Summers’ experience and his impressive legacy at Pick n Pay led to much optimism that he was the best man for the job when he took over from Boone last year.

This was aided by Summers’ confidence in his ability to turn the retailer around, as he warned investors to “strap in and hold on”. 

“I never, ever make promises that I can’t keep, and I’ve always believed that the most important thing in life is the truth.” 

“What I’ve tried to do is tell the truth to the market – this is our situation, this is our bedrock. Things will get a little bit more busy from here, and we will come out on the other side.”

Summers’ turnaround plan is based on his belief that the world of retail has not changed significantly since his departure, and Pick n Pay fell behind because it simply stopped giving customers what they wanted.

“For a period of 10, 12 years, the company took their eye off the ball,” he said. He told Daily Investor that Pick n Pay’s big problem is falling out of love with retail.

“I think if we apply our minds correctly, we can come back and carve back its place in the marketplace,” he said.

“It’s about putting that passion back into the business, and that passion has to be shared by everybody. Every associate in the business should feel that same love and sense of belonging.”

Summers believes that, despite the company’s downward trend over recent years, “People out there in South Africa want their Pick n Pay back”. 

“We took it away from them. They didn’t take it away from us, and they want it back.” This is why Summers is implementing a “Back to Basics” strategy to get Pick n Pay back on track.

This plan has six priorities and will focus on simplicity, quality, affordability and sustainability to help the iconic brand reclaim its former glory.

This strategy has already been implemented and is starting to show positive trends.

In its latest results, the company said the strategy Summers outlined has already been implemented, some in place since February, with encouraging early results. 

For the first ten weeks of the 2025 financial year, Pick n Pay recorded positive like-for-like growth alongside a consistently strong performance from Boxer.

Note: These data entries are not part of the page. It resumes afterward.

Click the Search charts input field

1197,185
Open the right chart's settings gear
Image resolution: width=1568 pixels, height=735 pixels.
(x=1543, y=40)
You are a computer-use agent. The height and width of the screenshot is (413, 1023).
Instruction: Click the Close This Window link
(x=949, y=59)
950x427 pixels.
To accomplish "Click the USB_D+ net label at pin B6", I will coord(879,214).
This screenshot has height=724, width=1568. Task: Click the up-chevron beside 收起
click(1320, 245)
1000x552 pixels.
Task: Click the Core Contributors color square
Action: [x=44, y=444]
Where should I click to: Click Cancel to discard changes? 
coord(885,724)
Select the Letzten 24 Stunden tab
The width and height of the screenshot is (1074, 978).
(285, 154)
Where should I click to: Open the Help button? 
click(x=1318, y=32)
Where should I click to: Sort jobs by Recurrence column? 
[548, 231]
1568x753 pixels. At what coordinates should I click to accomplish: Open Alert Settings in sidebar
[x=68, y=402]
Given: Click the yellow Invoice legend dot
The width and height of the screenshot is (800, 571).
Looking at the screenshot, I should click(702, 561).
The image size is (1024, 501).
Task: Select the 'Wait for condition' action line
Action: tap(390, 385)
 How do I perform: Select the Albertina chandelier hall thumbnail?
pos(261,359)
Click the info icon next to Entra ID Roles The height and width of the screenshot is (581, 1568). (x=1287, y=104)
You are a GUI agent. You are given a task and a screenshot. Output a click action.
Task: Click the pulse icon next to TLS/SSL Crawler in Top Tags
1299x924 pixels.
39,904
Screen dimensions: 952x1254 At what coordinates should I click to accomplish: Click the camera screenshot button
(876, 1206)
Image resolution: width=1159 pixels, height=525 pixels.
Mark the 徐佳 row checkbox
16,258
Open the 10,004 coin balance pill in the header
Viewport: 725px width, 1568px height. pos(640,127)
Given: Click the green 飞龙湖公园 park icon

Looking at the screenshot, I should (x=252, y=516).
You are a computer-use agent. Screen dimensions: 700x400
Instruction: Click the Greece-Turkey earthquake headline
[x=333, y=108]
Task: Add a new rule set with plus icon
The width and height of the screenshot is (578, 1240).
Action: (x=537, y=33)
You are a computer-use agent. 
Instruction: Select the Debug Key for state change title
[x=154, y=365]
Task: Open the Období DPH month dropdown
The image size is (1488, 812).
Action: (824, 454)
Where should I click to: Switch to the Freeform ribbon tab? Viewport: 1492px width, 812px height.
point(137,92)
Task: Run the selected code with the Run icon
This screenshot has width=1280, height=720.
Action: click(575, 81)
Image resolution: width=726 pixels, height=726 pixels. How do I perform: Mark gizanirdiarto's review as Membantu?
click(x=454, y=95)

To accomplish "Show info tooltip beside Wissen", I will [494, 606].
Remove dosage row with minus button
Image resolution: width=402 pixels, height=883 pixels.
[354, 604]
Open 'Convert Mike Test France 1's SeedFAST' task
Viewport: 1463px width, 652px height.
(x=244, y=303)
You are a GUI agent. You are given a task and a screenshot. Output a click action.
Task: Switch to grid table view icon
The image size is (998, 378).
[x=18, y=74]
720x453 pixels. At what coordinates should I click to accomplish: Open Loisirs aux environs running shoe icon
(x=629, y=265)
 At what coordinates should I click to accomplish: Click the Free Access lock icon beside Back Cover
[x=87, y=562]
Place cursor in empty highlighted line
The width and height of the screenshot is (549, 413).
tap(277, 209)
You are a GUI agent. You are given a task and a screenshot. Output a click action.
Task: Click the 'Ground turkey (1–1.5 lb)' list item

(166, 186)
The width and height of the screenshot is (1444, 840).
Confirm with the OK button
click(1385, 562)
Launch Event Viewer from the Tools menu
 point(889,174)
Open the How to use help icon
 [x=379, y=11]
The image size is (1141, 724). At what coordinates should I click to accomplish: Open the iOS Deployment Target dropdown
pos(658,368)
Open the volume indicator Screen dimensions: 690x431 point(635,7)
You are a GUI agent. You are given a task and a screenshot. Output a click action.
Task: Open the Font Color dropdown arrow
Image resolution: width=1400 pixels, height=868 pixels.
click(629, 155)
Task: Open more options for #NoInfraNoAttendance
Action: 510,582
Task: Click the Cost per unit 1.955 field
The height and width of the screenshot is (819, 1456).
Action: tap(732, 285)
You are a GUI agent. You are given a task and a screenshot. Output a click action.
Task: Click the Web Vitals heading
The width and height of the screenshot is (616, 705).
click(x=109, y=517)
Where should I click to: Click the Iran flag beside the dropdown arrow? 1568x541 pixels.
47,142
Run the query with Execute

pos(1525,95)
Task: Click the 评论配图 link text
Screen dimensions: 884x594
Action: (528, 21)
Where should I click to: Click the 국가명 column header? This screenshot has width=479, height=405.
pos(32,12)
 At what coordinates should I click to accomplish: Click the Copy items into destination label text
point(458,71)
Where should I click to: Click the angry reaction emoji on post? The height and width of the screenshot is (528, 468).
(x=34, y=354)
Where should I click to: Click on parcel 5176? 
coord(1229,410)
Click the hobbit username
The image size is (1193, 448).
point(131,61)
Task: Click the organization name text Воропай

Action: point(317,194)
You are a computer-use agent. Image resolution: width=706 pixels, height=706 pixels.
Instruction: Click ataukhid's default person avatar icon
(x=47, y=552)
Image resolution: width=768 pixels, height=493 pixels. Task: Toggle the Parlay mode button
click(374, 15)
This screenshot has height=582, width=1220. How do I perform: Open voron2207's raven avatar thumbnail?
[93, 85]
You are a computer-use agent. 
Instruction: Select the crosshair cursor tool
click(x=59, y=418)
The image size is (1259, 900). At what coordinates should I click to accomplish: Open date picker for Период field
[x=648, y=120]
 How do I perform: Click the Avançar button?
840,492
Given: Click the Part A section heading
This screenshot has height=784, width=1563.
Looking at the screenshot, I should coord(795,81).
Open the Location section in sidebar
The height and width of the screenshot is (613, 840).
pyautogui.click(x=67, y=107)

The retailer has also announced a capital raise of between R10 billion to R12 billion. This will include a R4 billion rights issue and another R6 billion to R8 billion by listing a minority stake in Boxer.

“Retailing is my passion, and this company is in my blood. I have great excitement and energy for the task ahead,” Summers said following his appointment last year.

“We are in this together, and we will succeed together.”